Abe, who returned to office in December 2012 pledging to bolster defences and reboot the economy, is widely expected to defeat his rival, former defence minister Shigeru Ishiba, in a September 20 election for leader of his Liberal Democratic Party.
Victory would give him another three-year term as LDP head and set him on track to become Japan’s longest serving premier, given the LDP-led ruling coalition’s grip on parliament.
Article 9 of the constitution, if taken literally, bans maintenance of armed forces but it has been interpreted to allow a military for self-defence.
Abe wants to add a reference to the Self-Defence Forces, as Japan’s military is known, to clarify their status.
That would be a largely symbolic change but one long sought by conservatives who see the US-drafted constitution as a humiliating reminder of defeat in the second world war and opposed by critics who worry about expanding the SDF’s role overseas.
“Isn’t it the mission of us politicians living today to create an environment in which they (SDF members) can carry out their duties with a sense of pride?” Abe said in a televised speech to LDP members.
“Let’s fulfil our mission by clearly writing in the constitution the Self-Defence Forces that protect peace and independence of Japan.”
Abe told a news conference he hoped the LDP could present its proposal to parliament in an extra session likely to be held later this year.

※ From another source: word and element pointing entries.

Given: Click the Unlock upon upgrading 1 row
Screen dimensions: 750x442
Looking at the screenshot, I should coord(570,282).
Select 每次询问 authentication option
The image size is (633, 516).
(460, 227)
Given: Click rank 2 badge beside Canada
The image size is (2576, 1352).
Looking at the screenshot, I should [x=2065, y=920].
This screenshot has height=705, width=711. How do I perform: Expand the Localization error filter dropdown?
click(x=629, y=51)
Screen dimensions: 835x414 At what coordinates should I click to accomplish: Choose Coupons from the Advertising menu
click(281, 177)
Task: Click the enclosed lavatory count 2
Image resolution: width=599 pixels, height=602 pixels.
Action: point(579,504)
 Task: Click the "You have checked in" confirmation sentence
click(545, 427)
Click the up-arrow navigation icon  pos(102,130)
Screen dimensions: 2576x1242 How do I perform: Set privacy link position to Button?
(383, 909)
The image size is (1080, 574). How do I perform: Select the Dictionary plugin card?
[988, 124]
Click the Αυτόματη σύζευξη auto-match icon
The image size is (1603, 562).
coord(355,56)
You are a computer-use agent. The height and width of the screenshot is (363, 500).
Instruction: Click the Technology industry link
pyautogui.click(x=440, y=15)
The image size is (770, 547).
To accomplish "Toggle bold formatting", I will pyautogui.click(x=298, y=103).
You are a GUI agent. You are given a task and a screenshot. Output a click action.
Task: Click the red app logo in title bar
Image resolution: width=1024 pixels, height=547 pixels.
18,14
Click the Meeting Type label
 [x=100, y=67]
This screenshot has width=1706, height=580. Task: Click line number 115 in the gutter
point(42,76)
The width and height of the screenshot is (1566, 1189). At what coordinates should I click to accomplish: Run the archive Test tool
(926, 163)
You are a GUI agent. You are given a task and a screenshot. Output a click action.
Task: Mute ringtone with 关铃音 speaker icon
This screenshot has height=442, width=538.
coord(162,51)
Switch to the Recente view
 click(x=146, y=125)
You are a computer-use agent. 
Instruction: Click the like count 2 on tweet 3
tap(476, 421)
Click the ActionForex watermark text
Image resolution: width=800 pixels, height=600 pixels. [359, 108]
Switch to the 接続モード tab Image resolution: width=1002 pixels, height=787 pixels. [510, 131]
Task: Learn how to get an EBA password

An attempt to revise the constitution would be politically risky. The public is divided and the LDP’s dovish partner, the Komeito, is wary. Amendments require approval of two-thirds of both houses of parliament and a majority in a referendum.
Abe, who met South Korean presidential envoy to North Korea Suh Hoon on Monday, reiterated he wants to meet North Korean leader Kim Jong-un to resolve the matter of Japanese citizens kidnapped by Pyongyang’s agents decades ago.
In 2002, North Korea admitted that it kidnapped 13 Japanese in the 1970s and 1980s. Japan believes 17 of its citizens were abducted, five of whom were repatriated. Eight are said by North Korea to have died, while four never entered the country.